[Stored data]

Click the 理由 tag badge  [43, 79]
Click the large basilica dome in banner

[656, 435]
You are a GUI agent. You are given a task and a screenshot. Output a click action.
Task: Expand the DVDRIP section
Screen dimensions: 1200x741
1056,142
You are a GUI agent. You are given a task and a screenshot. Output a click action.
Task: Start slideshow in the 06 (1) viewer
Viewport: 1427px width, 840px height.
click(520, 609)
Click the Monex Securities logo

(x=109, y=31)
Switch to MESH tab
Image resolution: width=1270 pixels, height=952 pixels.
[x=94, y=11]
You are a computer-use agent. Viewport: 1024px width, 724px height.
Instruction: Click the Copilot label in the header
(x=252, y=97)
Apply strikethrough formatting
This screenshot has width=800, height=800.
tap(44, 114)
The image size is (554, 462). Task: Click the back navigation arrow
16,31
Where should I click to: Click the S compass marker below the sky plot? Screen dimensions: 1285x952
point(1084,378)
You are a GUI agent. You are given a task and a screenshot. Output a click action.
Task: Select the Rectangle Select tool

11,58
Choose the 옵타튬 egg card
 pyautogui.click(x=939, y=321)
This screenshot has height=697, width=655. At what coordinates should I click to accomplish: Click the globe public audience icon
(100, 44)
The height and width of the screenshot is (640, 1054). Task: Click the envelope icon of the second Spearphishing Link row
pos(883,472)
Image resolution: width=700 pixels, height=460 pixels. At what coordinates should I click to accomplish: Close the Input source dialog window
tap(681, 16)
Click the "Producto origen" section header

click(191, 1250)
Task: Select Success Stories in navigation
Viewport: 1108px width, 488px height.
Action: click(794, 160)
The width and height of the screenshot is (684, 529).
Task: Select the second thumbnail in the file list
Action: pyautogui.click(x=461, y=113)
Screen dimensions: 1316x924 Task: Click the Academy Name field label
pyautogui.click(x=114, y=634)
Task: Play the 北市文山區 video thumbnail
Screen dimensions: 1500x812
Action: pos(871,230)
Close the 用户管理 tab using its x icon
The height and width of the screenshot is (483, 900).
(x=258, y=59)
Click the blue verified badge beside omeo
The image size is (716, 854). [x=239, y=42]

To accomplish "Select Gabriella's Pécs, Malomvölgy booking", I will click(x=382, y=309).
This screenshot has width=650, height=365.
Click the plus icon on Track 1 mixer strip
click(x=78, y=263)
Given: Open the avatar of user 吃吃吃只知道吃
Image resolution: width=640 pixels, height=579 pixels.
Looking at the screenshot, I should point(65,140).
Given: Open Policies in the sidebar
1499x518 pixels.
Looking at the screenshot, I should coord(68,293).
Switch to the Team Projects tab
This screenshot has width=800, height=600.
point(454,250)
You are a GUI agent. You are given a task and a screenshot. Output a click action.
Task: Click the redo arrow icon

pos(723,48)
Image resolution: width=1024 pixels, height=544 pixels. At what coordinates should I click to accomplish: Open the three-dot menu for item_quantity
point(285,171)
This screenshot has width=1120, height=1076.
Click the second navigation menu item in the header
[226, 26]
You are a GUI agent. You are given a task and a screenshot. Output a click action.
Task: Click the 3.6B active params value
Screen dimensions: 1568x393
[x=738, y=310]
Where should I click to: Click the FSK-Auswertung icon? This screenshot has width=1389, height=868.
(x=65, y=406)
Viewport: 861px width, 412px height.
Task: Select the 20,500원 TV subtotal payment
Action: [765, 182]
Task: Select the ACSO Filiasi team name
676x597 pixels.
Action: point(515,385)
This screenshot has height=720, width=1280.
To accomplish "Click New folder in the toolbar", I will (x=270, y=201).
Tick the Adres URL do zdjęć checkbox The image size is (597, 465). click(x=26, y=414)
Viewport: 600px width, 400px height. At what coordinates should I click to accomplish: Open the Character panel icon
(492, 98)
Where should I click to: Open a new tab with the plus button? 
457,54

:: What the task requires ::
This exercise requires the number of lines in the entries holding the word "will", written alone.

:: Solved problem ::
2